Le « Quoi qu’il en coûte » est derrière nous à travers une activité tangible au Tribunal de Commerce. En 2023, 485 dossiers ont été traités contre 326 en 2022, 354 en 2019, et 161 en 2020 où le soutien de l’Etat sans distinction a permis à des entreprises de passer ce cap compliqué durant deux ans, mais également, et il faut aussi le reconnaître, de mettre sous perfusion des entreprises dont la fragilité, voire le dépôt de bilan, était déjà acté. Mécaniquement, le Tribunal de Commerce voit aujourd’hui régulièrement des chefs d’entreprise ne pouvant pas payer le PGE, ne cherchant à aucun moment à sauver leur entreprise, car la case liquidation judiciaire est parfaitement assumé. L’histoire nous dira si cette situation sanitaire inédite à générer la réponse économique adéquate de l’Etat. Les secteurs les plus touchés sont l’immobilier, le service, mais surtout la petite entreprise trop souvent démunie et plus encore assommée par une crise énergétique, une inflation sur toutes les matières premières, etc. ! « Nous sommes revenus au niveau d’avant Covid », déclare Raymond Duyck, reconduit durant 4 années de plus à cette fonction.

Sur l’autre face de la pièce, la création des entreprises est toujours vivace. « Il faut souligner la résilience de la création d’entreprise, 1357 en 20323, contre 1351 en 2022, contre 984 en 2019. Nous avons maintenu notre stock avec une moyenne de 37 jours pour le traitement d’un dossier », ajoute le Président du Tribunal de Commerce.

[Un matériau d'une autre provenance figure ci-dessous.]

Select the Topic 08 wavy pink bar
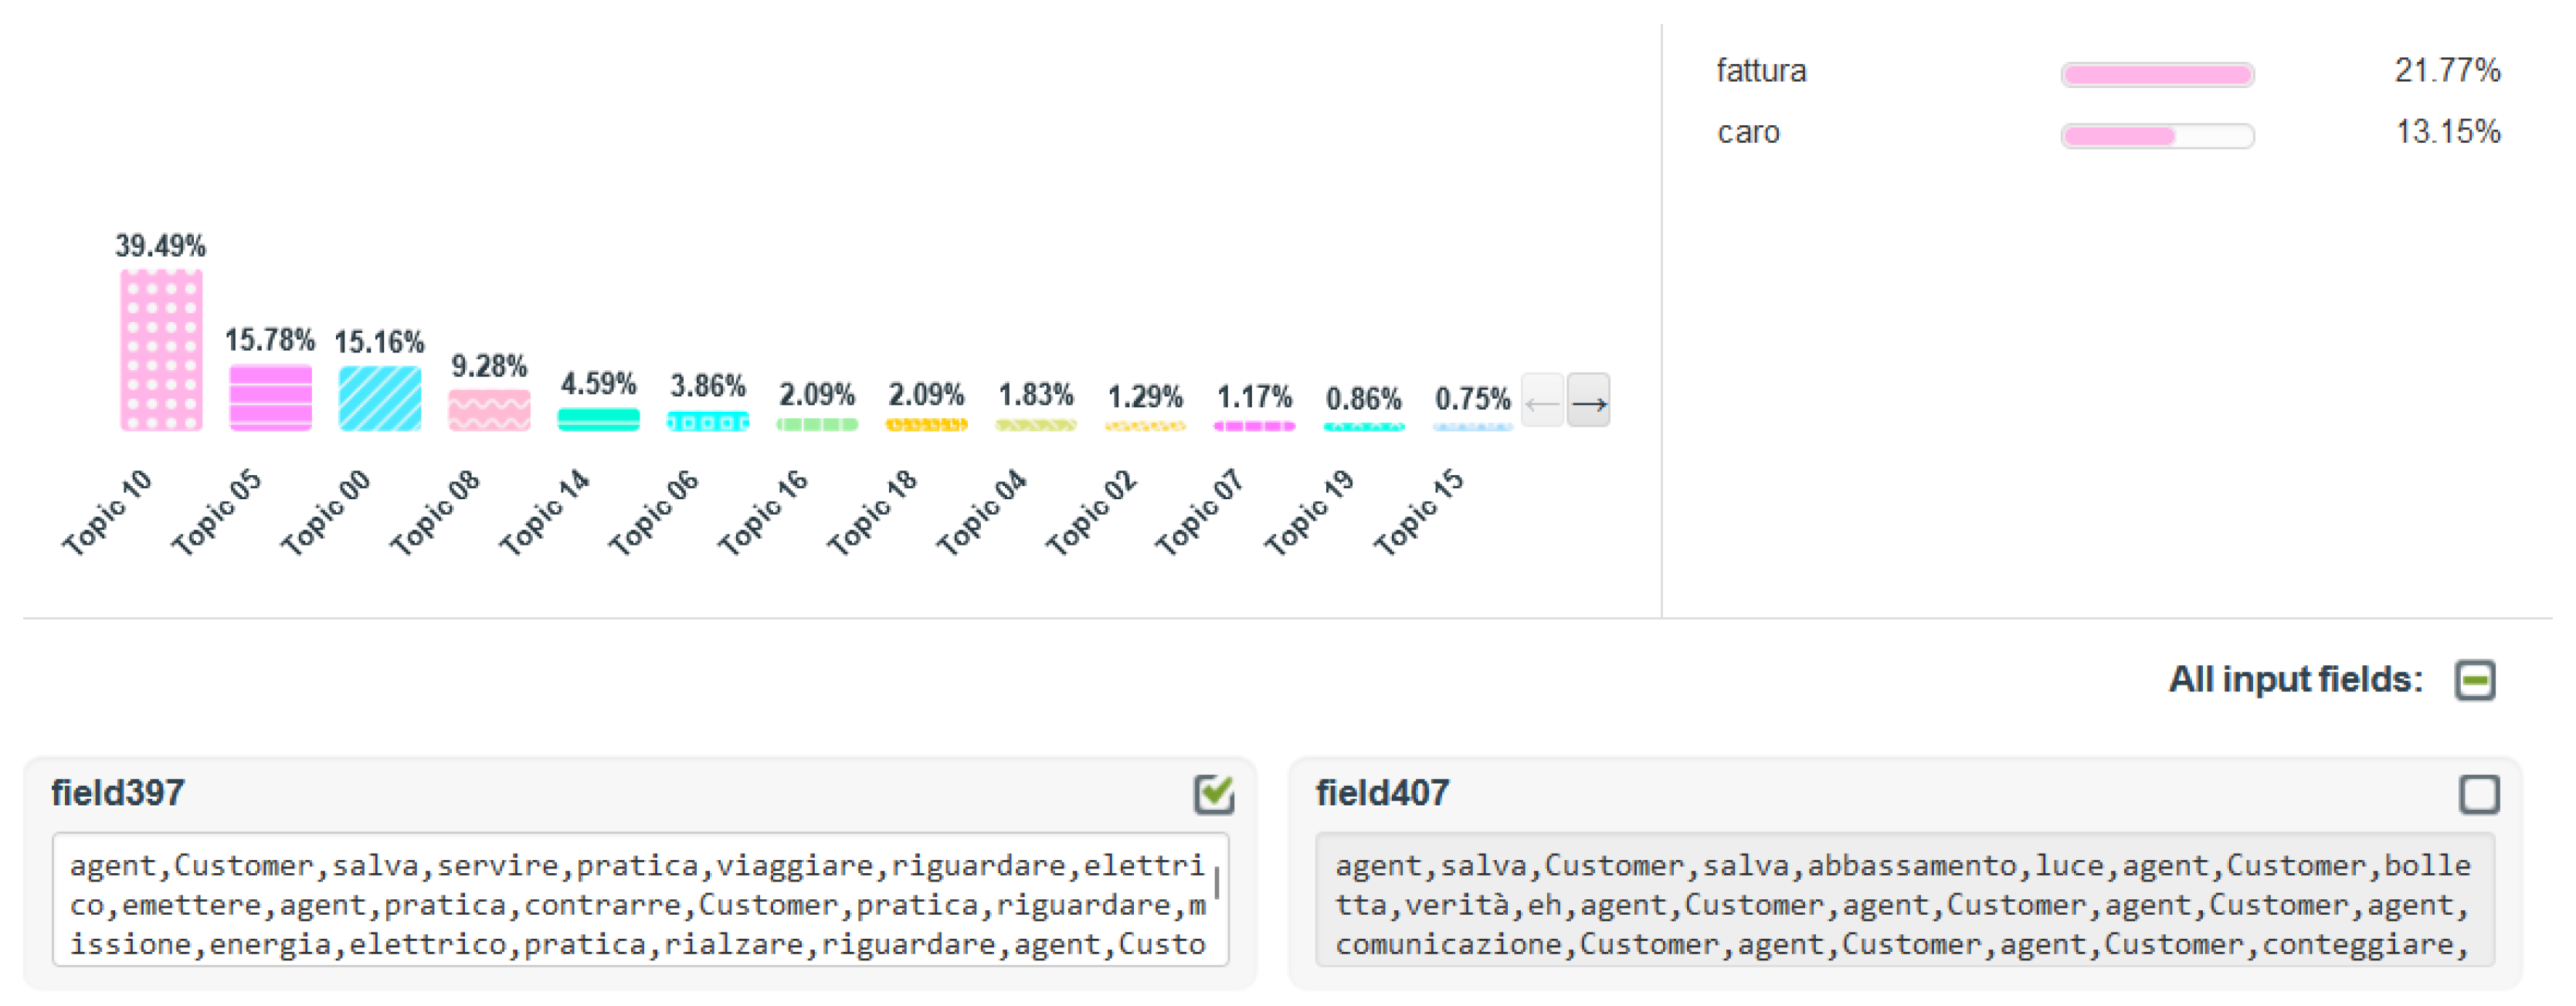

Dans un souci dynamique, le Tribunal de Commerce de Valenciennes et Avesnes-sur-Helpe a postulé pour une expérimentation en la matière. « Nous avons proposé notre candidature pour l’expérimentation du TAE (Tribunal des Activités Economiques). Un arrêté devrait désigner prochainement 9 à 12 Tribunaux de Commerce à titre d’expérimentation durant 4 ans. L’Etat a écouté notre réserve sur la composition de cette nouvelle institution par des magistrats professionnels. Ce TAE sera donc composé des juges consulaires avec l’ajout important des dossiers agricoles et par suite d’un juge consulaire du métier », explique Raymond Duyck.

Ensuite, ce n’est pas un détail de la vie d’une justice commerciale, le financement attribué à cette spécificité consulaire est famélique. « Notre budget alloué par le Ministère de la Justice est de 1 500 euros. Il est impératif de revoir le mode de financement de la justice consulaire. Le bénévolat, oui, le mécénat, non ! Au final, la victime, le chef d’entreprise subit ces dysfonctionnements », conclut-il.

« Pour la 1ère fois, un binôme pour le bâtonnat », Loïc Ruol

Nouvelle année judiciaire, nouveau bâtonnat pour trois ans, mais le respect est partagé par les parties prenantes : « Un Tribunal de Commerce où il fait bon plaider avec un délai raisonnable où les chefs d’entreprise sont souvent dans le désarroi et la détresse, parfois perdant le travail de toute une vie. Heureusement, le Tribunal de Commerce a choisi d’adhérer au dispositif APESA où un chef d’entreprise peut obtenir une prise en charge psychologique par un professionnel de proximité ». 

Ensuite, Loïc Ruol, nouveau bâtonnier, aborde le délicat sujet de la fracture numérique : « L’INSEE estime que l’illectronisme concerne 17% de la population, soit 11 millions de personnes. Que ce soit par une difficulté d’accès au numérique ou de l’incapacité à effectuer des opérations numériques (e-administration, achat, formation, information), il faut prendre en compte ce phénomène de la désinsertion par le numérique ».

Enfin, et ce point est furieusement important. « Pour la 1ère fois, un binôme avec Caroline Lemaire a été élu pour ce nouveau bâtonnat », explique Loïc Ruol. Diable, pourquoi cette initiative n’a pas été prise avant soulignant une profonde féminisation de la profession depuis tant d’années, mais il faut saluer cette initiative professionnelle et sociale.

A noter, trois nouveaux magistrats consulaires intègrent la justice consulaire du Valenciennois et de l’Avesnois, David Bara, Didier Baude, et Gonzague Detavernier.